TEXT
==============================

This week I've loved...
A Woman on the Edge of Time, by Jeremy Gavron
What it is: A son's study of the mother he lost to suicide when she was just 29 - and he was four years old
It sounds like hyperbole to say you've just read a book that changed your life, and I would hate that, because I am entirely sincere about this. I've been telling all my friends to read this book immediately, because Jeremy Gavron's portrait of his mother Hannah is probably one of the greatest pieces of writing I've been fortunate enough to read in my 25 bookish years.
Hannah's humanity sings from the pages, and its a feat of both skill and compassion that Gavron is able to make me feel like I intimately knew someone he never had the chance to know properly himself. As I reached the final sentence, I was crying not just because I wished Hannah could be my friend, but because I wish Gavron had been able to know her.
What's clear is that she was a woman who lived a life constrained by the art of the possible, wanting to be more than life would let her. But for all her vivacity, this is not a hagiography - Gavron writes frankly about having to come to terms with the fact that Hannah was a flawed human being. Hannah's parents had agreed that there was 'no one who had such good brains and so little control over their emotions'.

==============================

LIST OF TASKS
(a) According to the review, how old was Jeremy Gavron when his mother died?
(b) Copy the passage of the review from "What's clear is" up to and including "over their emotions'.".
Rely only on the review to respond.

STORED DATA
==============================

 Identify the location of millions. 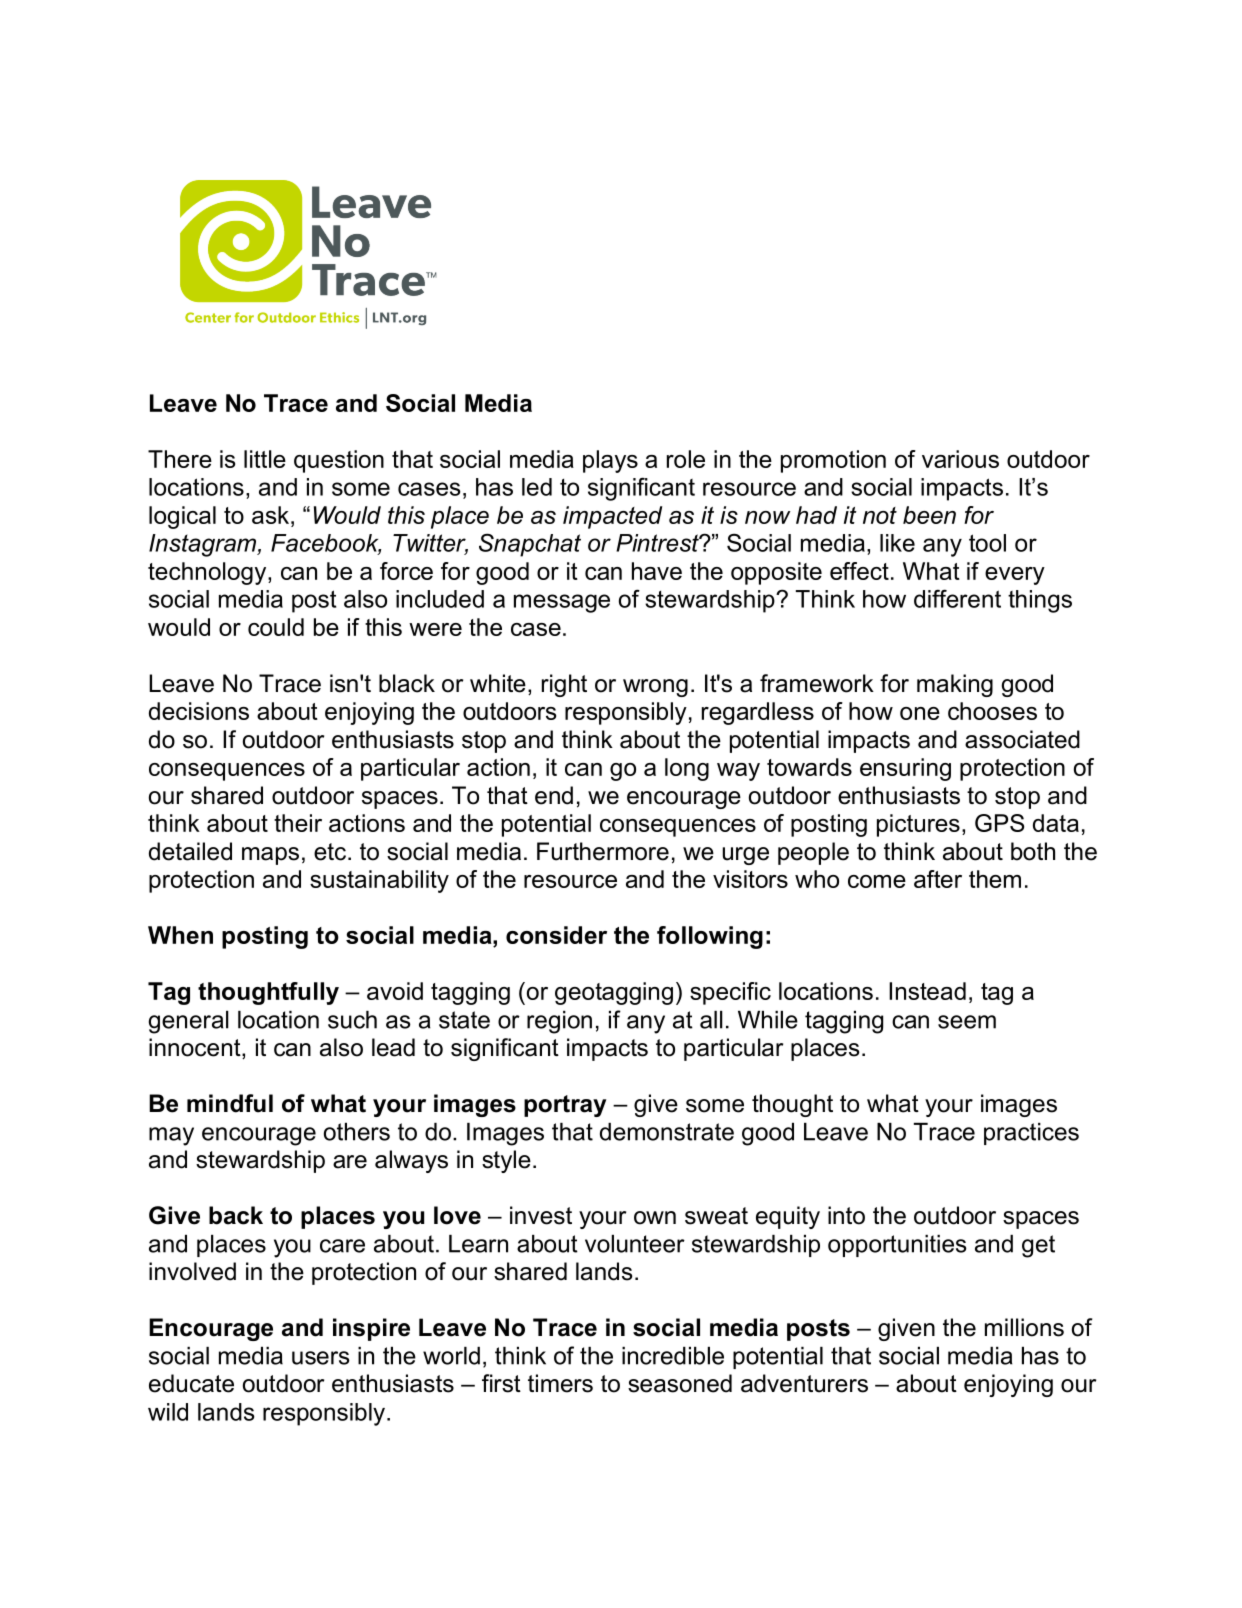
(1024, 1327).
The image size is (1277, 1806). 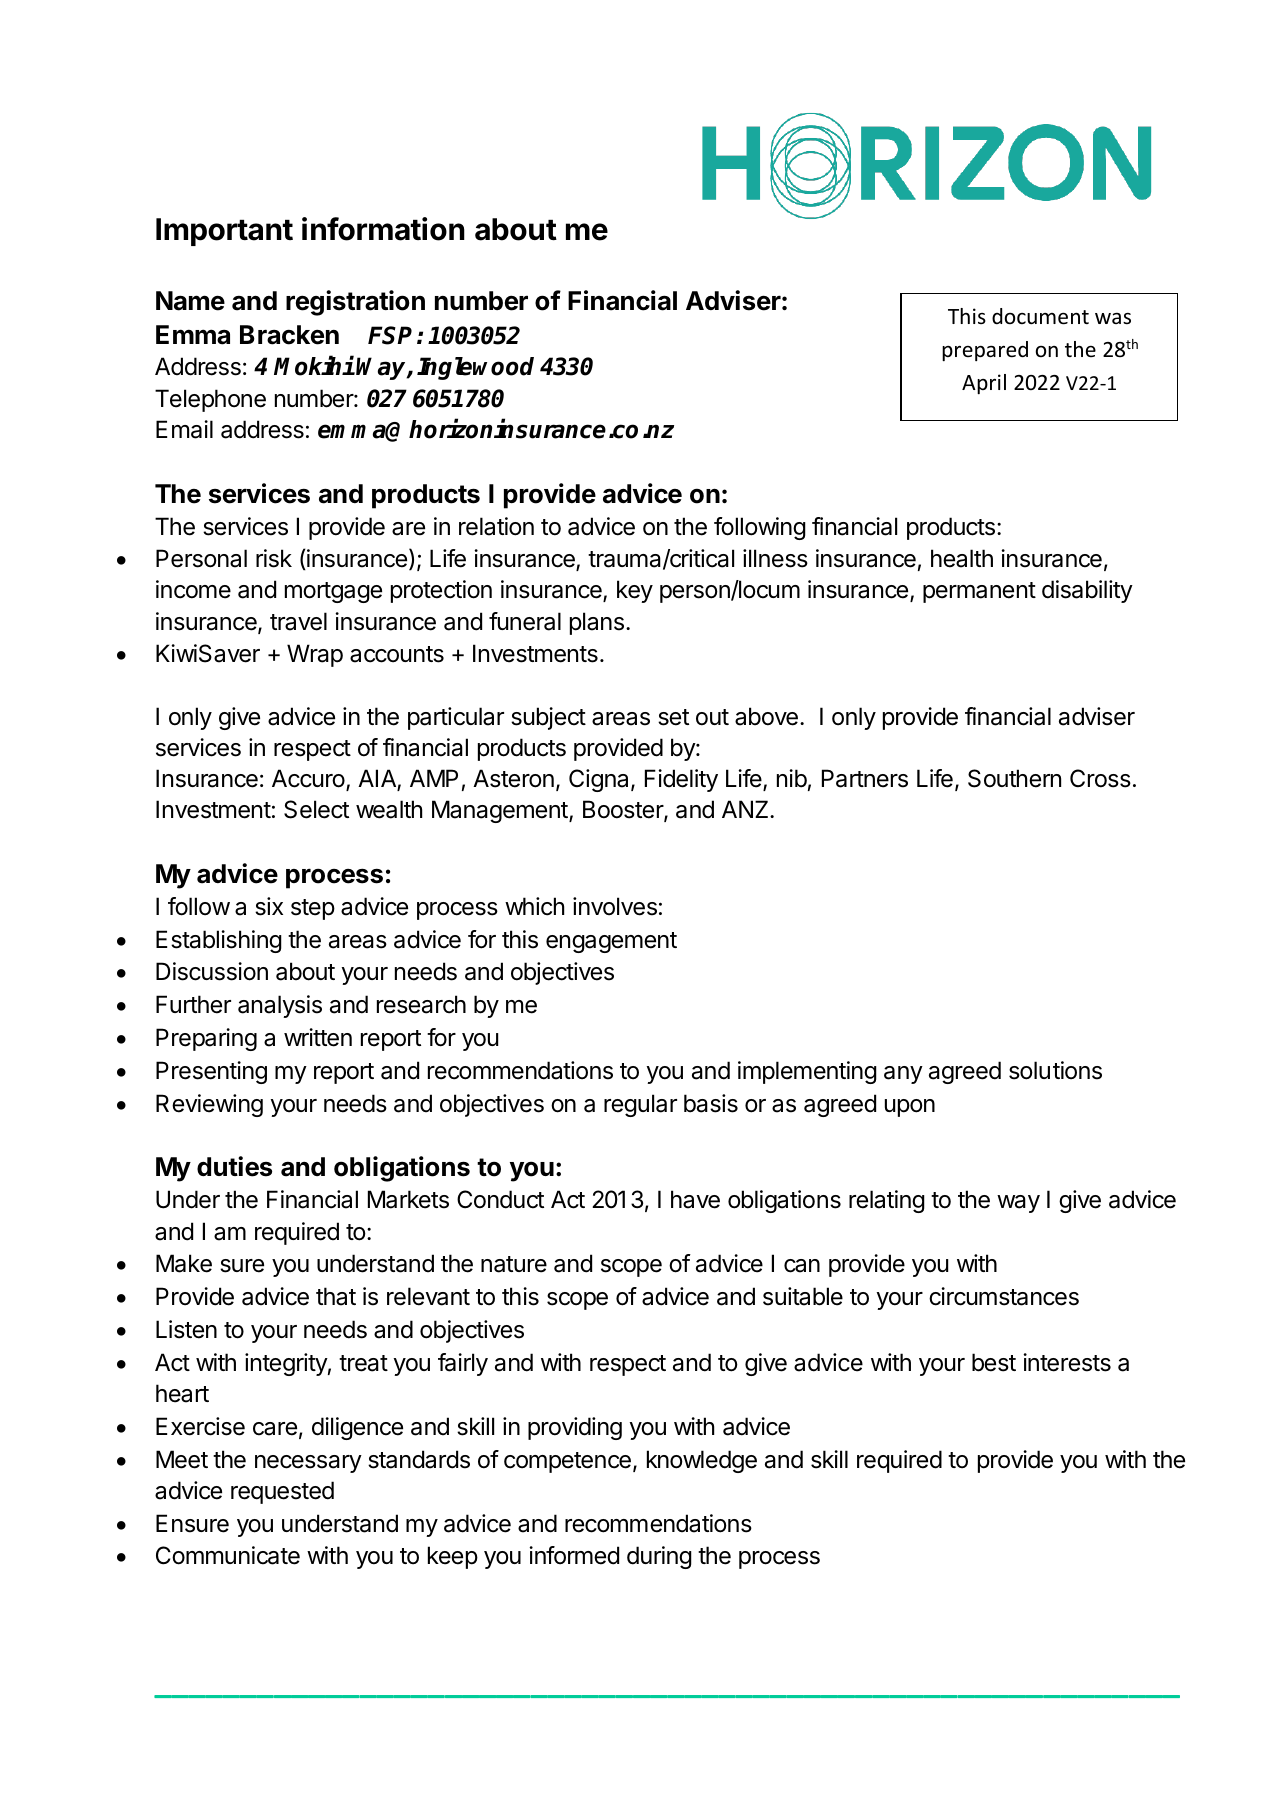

==============================

EXERCISE RESPONSES
(a) He was four years old.

(b)
What's clear is that she was a woman who lived a life constrained by the art of the possible, wanting to be more than life would let her. But for all her vivacity, this is not a hagiography - Gavron writes frankly about having to come to terms with the fact that Hannah was a flawed human being. Hannah's parents had agreed that there was 'no one who had such good brains and so little control over their emotions'.